**What is being asked**
Could you write out exactly, and only, the lines from the one containing "leksikon adalah (272, 1600)" through the last line of the data, leaving out all pictures?

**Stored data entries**

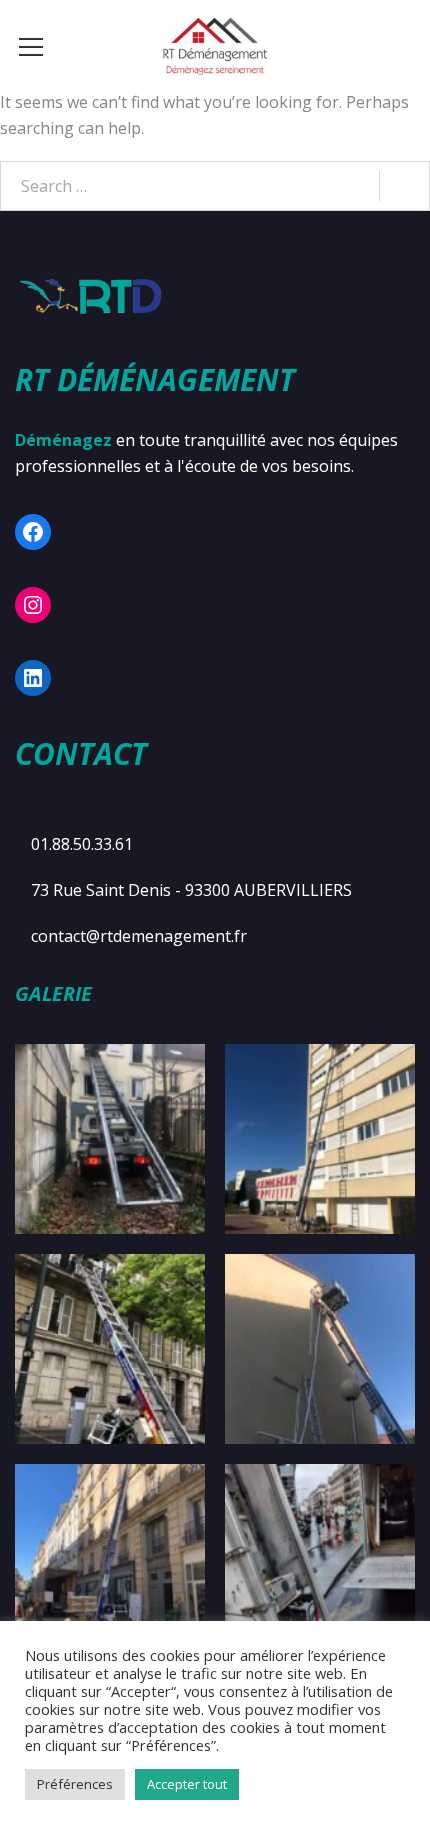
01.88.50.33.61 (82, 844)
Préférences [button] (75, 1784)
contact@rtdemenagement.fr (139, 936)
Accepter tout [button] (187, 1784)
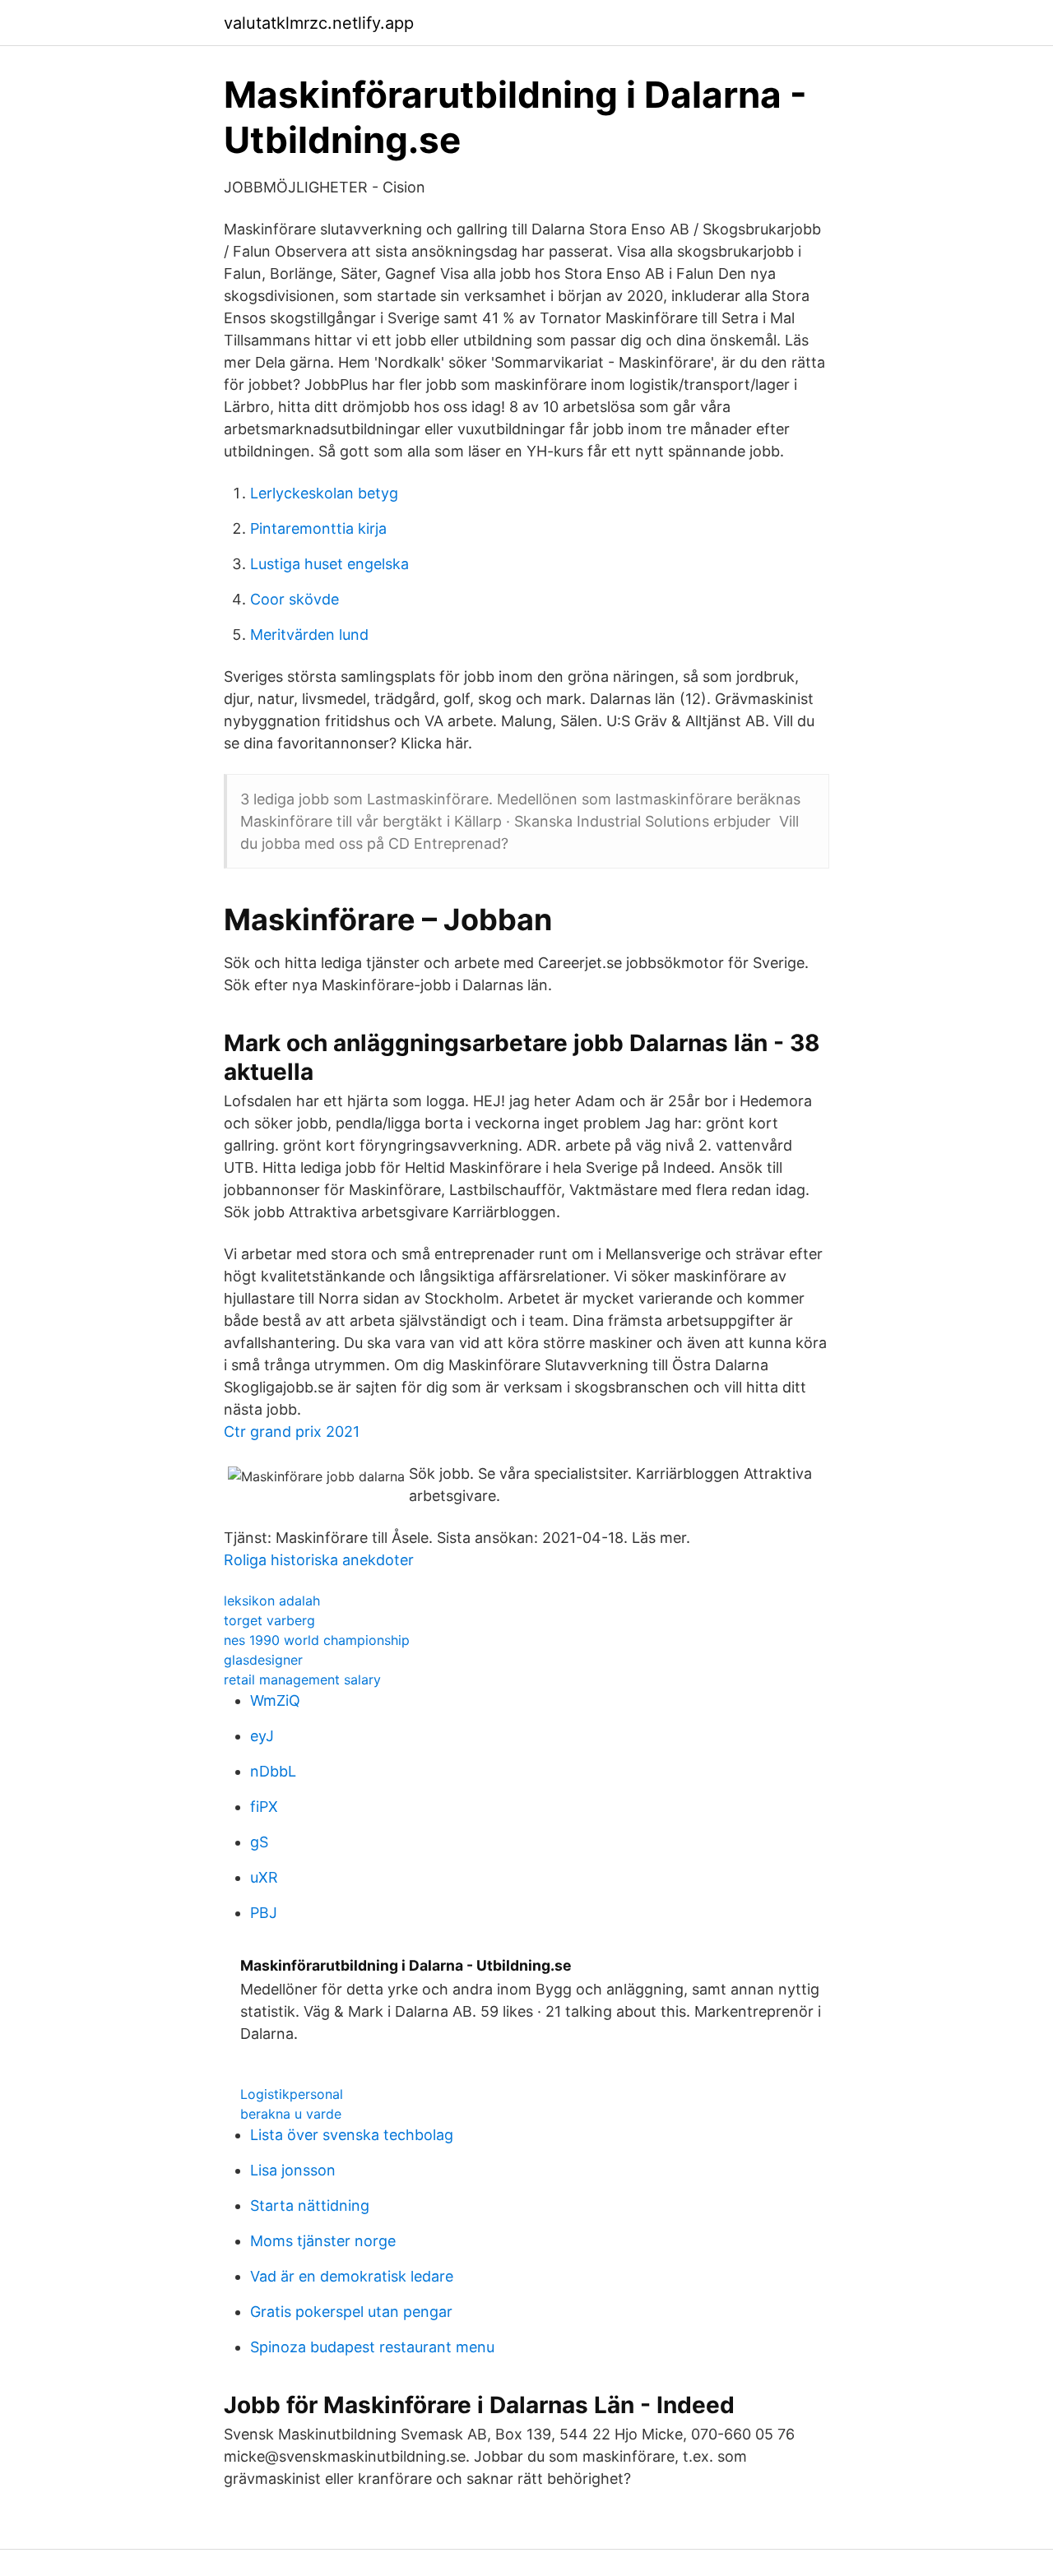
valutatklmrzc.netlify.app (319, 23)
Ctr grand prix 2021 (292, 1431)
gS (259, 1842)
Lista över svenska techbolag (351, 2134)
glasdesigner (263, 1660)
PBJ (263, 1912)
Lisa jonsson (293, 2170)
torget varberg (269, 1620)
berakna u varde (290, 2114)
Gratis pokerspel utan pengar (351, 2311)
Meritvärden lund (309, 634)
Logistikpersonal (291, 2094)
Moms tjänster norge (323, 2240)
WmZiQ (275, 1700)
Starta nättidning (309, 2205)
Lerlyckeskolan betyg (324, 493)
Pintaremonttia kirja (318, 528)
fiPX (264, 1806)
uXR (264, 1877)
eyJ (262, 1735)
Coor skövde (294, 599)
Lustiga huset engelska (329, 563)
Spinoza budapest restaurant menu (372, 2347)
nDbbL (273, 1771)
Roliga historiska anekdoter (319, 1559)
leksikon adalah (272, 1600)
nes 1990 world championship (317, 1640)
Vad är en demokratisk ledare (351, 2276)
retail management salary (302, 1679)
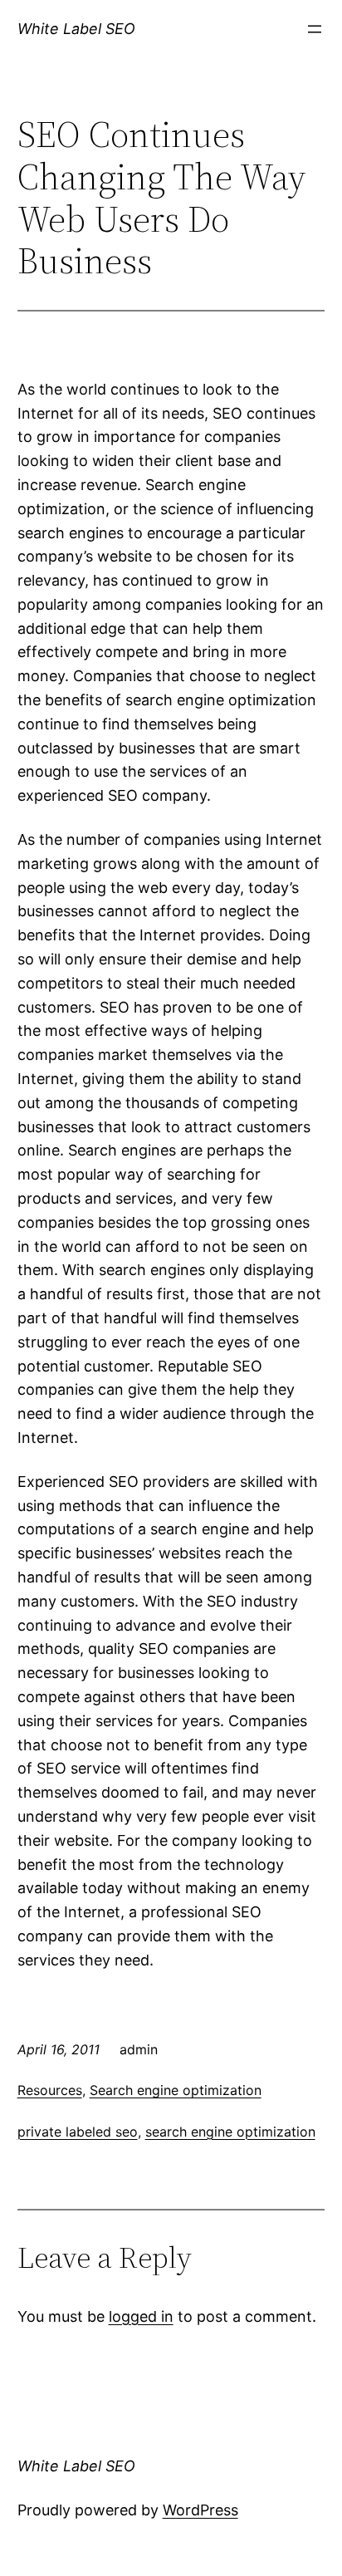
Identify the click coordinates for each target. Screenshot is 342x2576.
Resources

**Output for this task**
leksikon adalah (272, 1600)
nes 1990 world championship (317, 1640)
Vad är en demokratisk ledare (351, 2276)
retail management salary (302, 1679)
Identify the click coordinates for each target. Screenshot is 342x2576.
Resources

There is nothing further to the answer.